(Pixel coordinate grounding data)
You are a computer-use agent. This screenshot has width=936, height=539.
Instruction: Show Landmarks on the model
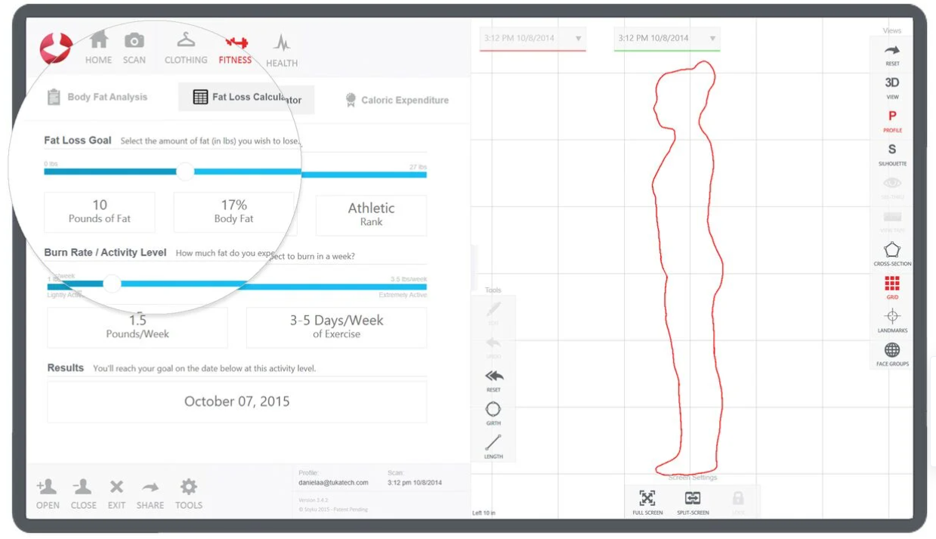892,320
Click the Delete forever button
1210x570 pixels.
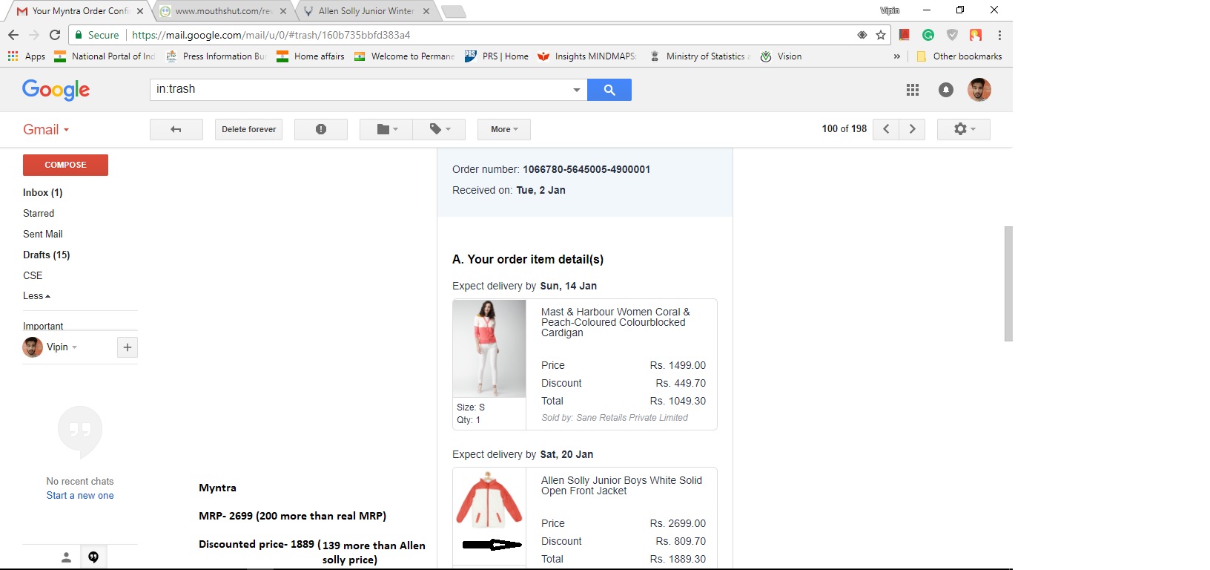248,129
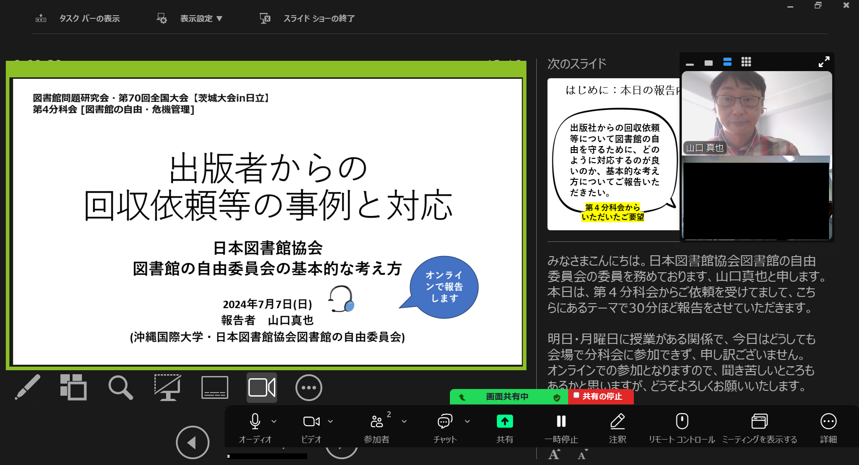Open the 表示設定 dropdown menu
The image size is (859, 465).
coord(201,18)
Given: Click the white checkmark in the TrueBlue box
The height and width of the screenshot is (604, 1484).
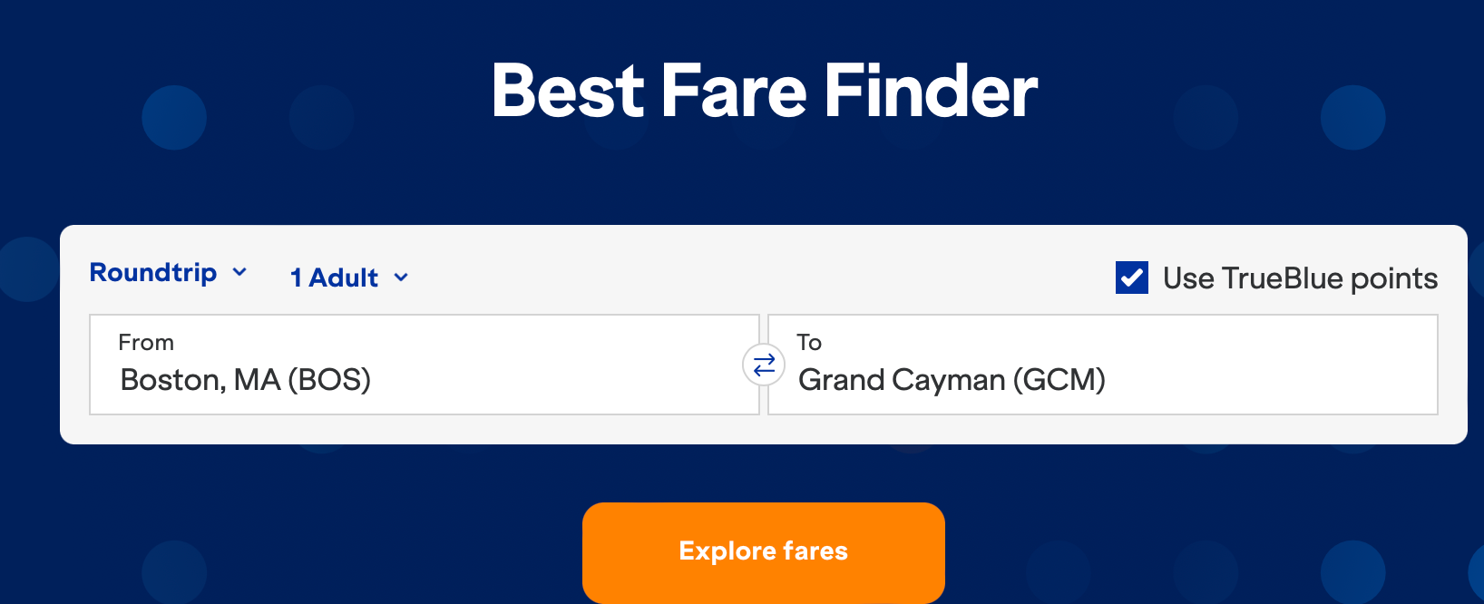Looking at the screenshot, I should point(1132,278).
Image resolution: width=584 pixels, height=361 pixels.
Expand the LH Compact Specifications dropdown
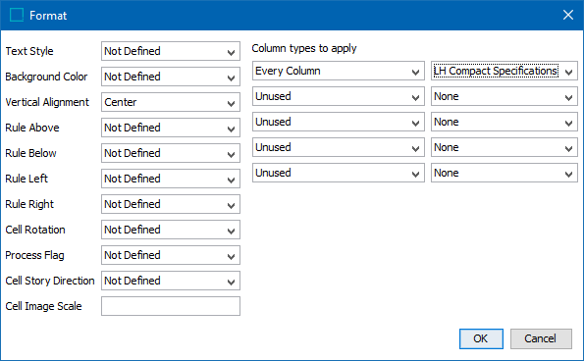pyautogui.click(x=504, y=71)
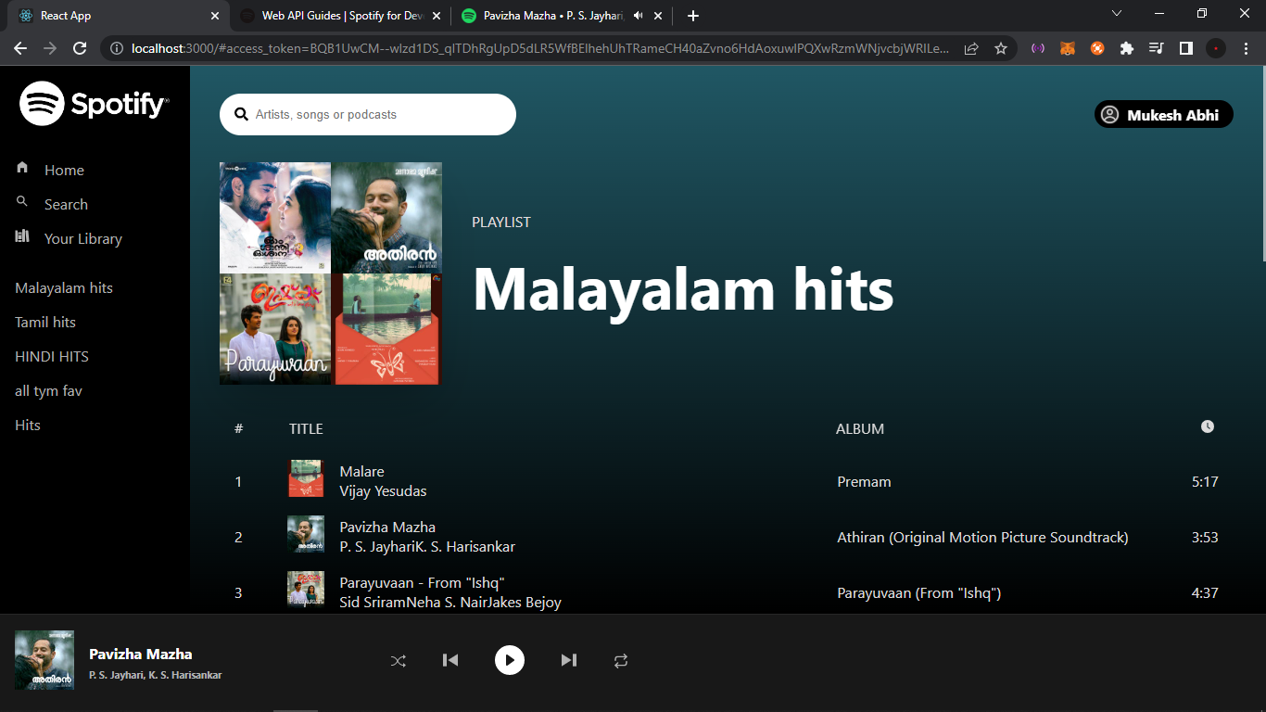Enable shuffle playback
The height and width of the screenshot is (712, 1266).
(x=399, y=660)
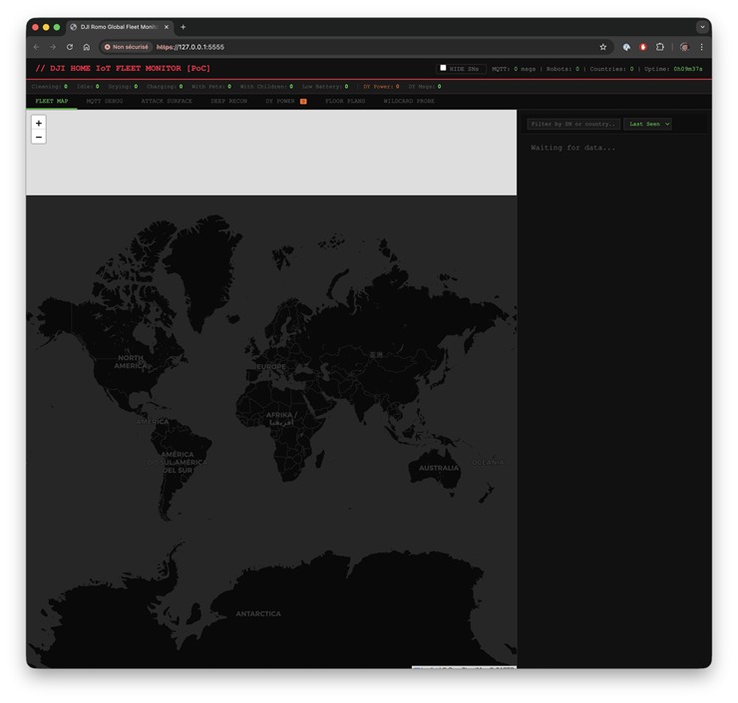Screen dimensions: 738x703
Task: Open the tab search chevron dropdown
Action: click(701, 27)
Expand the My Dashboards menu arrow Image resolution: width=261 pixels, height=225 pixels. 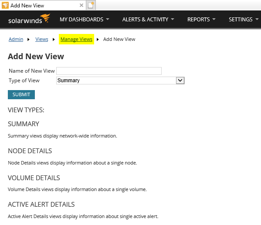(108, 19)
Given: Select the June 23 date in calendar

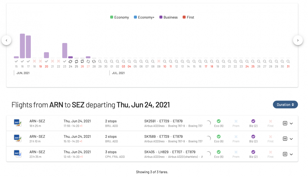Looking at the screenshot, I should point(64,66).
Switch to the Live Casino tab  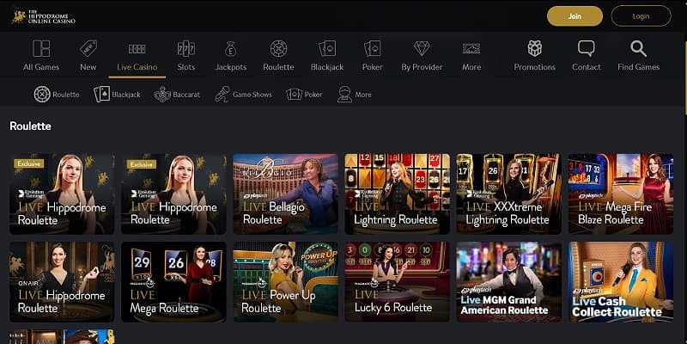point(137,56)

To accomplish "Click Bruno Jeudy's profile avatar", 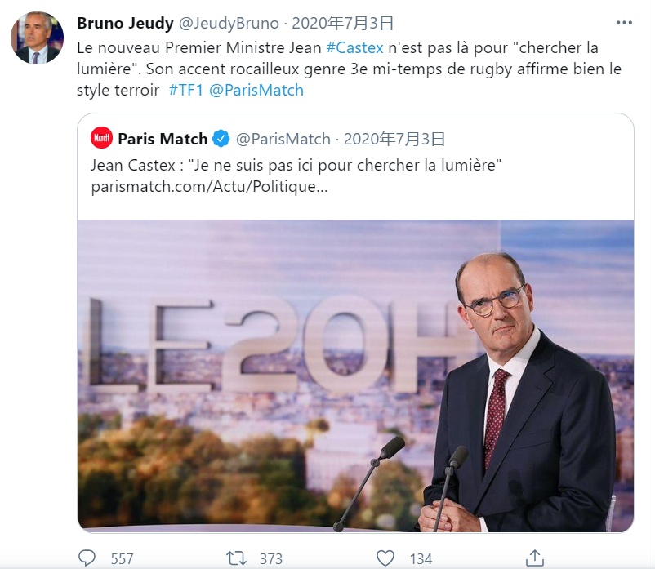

- _AIM OF THE TASK_
From the records above, transcribe exactly the lines starting at the one containing "The height and width of the screenshot is (604, 1484)." and ending at the one containing "Image resolution: width=584". Skip the pictures.

- _REPLY_
The height and width of the screenshot is (604, 1484).
Looking at the screenshot, I should point(1132,278).
Image resolution: width=584 pixels, height=361 pixels.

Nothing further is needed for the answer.